Она все-таки получила деньги по чеку и дала мне мою долю, но переезжать из подвала не захотела.
– Не собираюсь я жить за его счет и тянуть из него все соки, – сказала она как-то. – Сохраню, сколько смогу, пока он не позвонит в дверь.
Насколько я знаю, она так и не получила нового адреса до востребования, чтобы ответить ему, и, когда прошел еще год, начала говорить о Капитане в прошедшем времени, как говорят о мертвеце.
– Даже если б он сидел в тюрьме, – сказала она мне, – все равно он бы сумел мне написать.
Я забрал письма вместе с моей незаконченной, нацарапанной авторучкой рукописью в двухкомнатную квартирку, на которую сменил однокомнатное жилище в Сохо, когда получил свою долю чека, и в последующие недели по многу раз перечитывал письма Капитана. У меня было такое впечатление, будто я гляжу чужими глазами на умирающую женщину, которая была мне вместо матери, и, всматриваясь в нее сквозь строки писем, все меньше понимаю: что связывало этих двух людей и в то же время так странно удерживало на расстоянии? С тех пор как я ушел из «дома», я дважды, можно сказать, влюблялся, и всякий раз роман оканчивался (для меня, во всяком случае) вполне счастливо, так что я с возрастающей уверенностью смотрел в будущее, ожидая встречи с какой-то третьей девушкой. С теми обеими девушками во время моих кратких отсутствий я обменивался письмами, которые, я полагаю, можно было бы назвать «любовными». (Я сохранил письма девушек как доказательство моих успехов, и, думаю, девушки с не меньшей гордостью сохранили, по всей вероятности, мои послания к ним.) Уж в этих-то письмах не было недостатка в слове «любовь» и содержалась куча намеков на те радости, которые мы вместе делили, а вот читая письма Капитана, я как бы вступал в неведомую страну, где говорили на совершенно незнакомом мне языке, и, если даже попадалось какое-то слово, схожее со словом моего языка, оно, казалось, имело совсем иной смысл.

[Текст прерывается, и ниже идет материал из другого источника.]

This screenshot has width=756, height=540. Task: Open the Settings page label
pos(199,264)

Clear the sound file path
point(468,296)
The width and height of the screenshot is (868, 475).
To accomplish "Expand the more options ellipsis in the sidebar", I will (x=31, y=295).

«Прошлой ночью я видел странный сон про тебя, Лайза. Ты разбогатела и купила себе машину, но самое скверное – ты оказалась очень плохим водителем, так что я был уверен: с тобой случится несчастье и ты снова попадешь в больницу, а я не буду знать, где ты. Я проснулся с чувством, что слишком ты от меня далеко, и решил написать тебе это письмо – никаких новостей, плохих или хороших, у меня нет, только этот эквилибристический сон, но, пожалуйста, не теряй надежды».
Это письмо было написано до того, которое пришло с испанской маркой. Я снова вынужден был полезть в словарь – посмотреть слово «эквилибристический». Капитан наверняка спутал его со словом «эротический», так как «эквилибрист», то есть канатоходец, от которого произведено это прилагательное, никак сюда не подходит. Не такой уж он, видно, был образованный, как считала Лайза.

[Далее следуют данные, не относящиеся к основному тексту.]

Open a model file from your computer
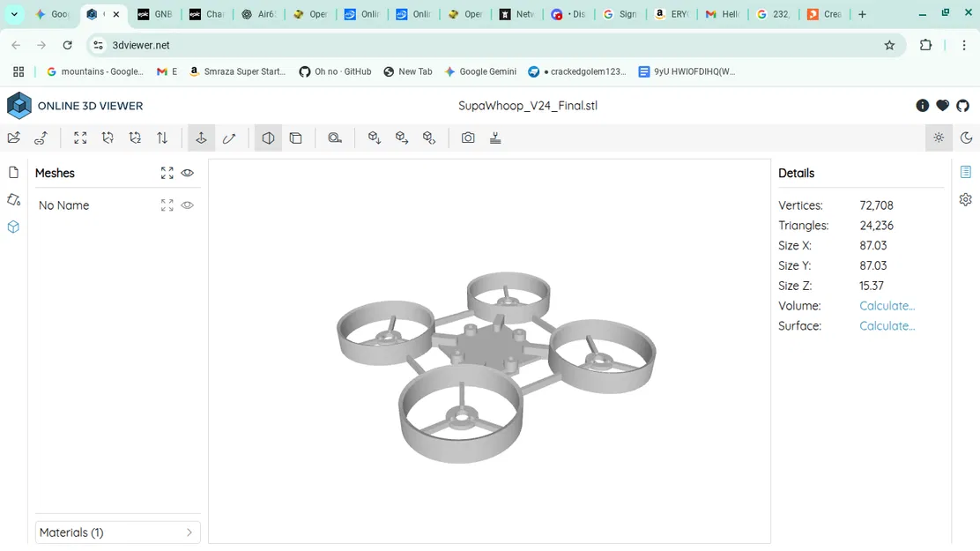This screenshot has width=980, height=551. [14, 138]
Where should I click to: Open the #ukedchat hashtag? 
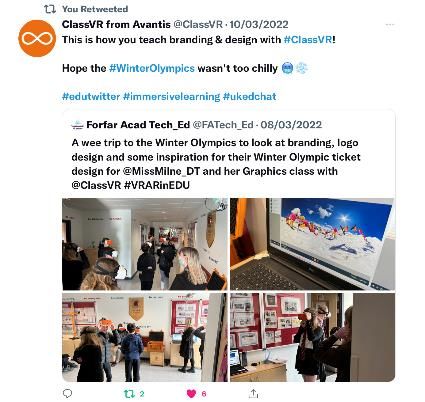pos(249,97)
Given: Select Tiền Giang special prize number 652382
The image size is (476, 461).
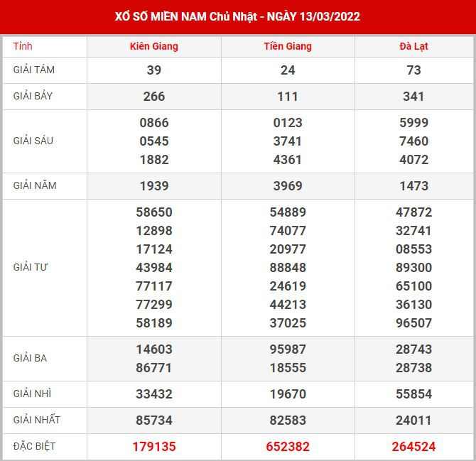Looking at the screenshot, I should click(x=288, y=447).
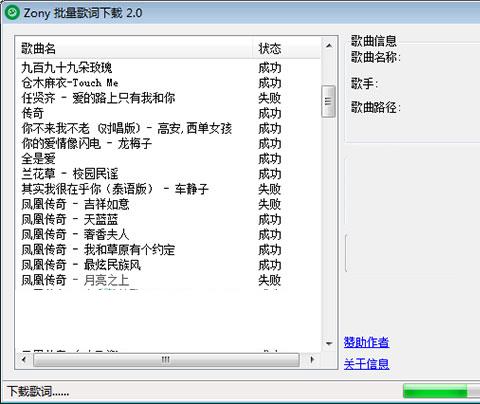
Task: Click the horizontal scrollbar right arrow
Action: [312, 360]
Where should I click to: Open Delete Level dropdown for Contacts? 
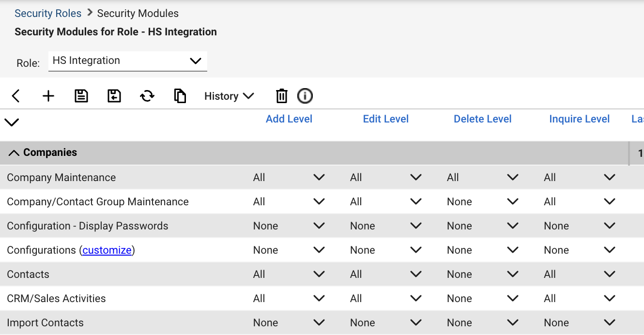click(483, 274)
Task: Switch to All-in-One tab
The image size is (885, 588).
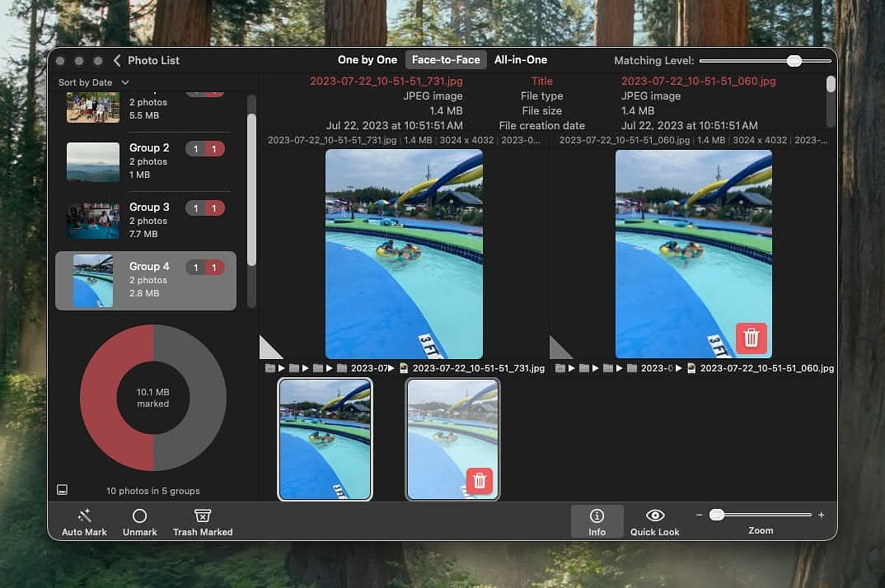Action: pos(520,60)
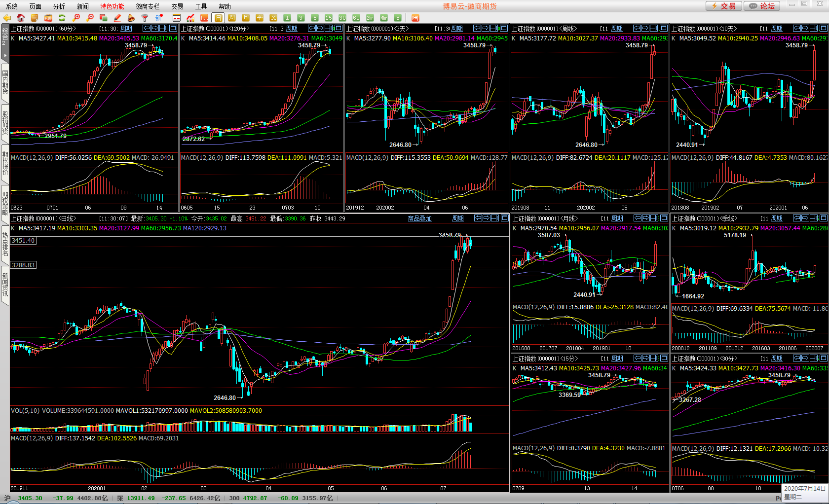This screenshot has width=829, height=504.
Task: Maximize the 月线 chart panel
Action: click(664, 218)
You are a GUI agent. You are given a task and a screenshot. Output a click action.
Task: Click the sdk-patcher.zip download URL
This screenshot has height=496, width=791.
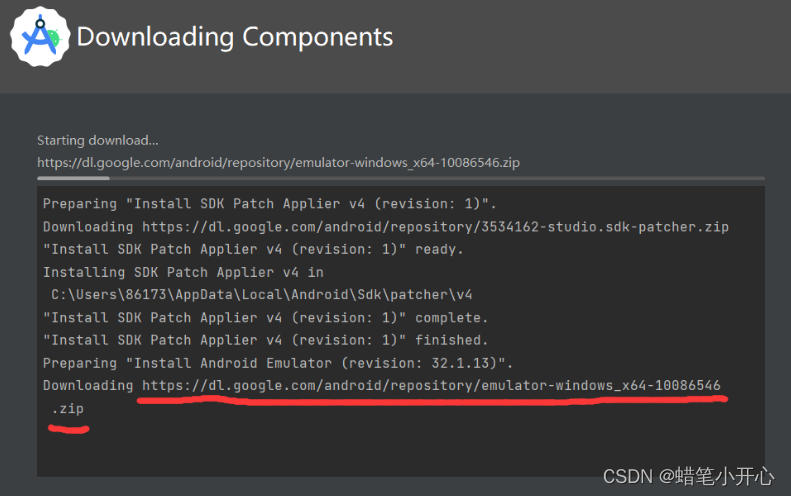[x=435, y=227]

Другое письмо начиналось так:
"Пожалуйста, пожалуйста, не волнуйся, а тебя наверняка взволновала сумма, на которую выписан чек. Когда-нибудь я наживу состояние, и ты разделишь его со мной. Только, может, для тебя будет спокойнее, если впредь я буду выписывать чеки на предъявителя: я не хочу, чтобы ты волновалась, так как к тебе ведь снова могут пристать с расспросами. На твоем месте я бы не стал открывать счет – всегда лучше иметь живые деньги, а твой жалкий подвал никто не станет грабить. Чеки теперь будут подписаны именем Карвер. Фамилия Кардиган никогда мне не нравилась – слишком почтенная, – а называться Виктором мне надоело. Даже Джиму не нравится это имя, и он прав. Но оснований для волнения никаких нет, все у меня здесь идет чин чином, вот только скучаю без тебя. Письмо получилось деловое и скучное, но ты прекрасно знаешь обо всем остальном, о чем я не хочу писать сегодня. Ты – моя жизнь, Лайза, запомни это. Человеку необходима цель в жизни, и ты – моя цель.
Твой Капитан.
P.S. Все-таки я бы хотел, чтоб ты уехала из этого подвала и не давала Сатане своего адреса – оставь его только на почте, чтоб тебе пересылали корреспонденцию. Не отвечай на это письмо, пока я не сообщу тебе, куда писать Карверу до востребования, так как я, наверно, снова буду какое-то время на ходу".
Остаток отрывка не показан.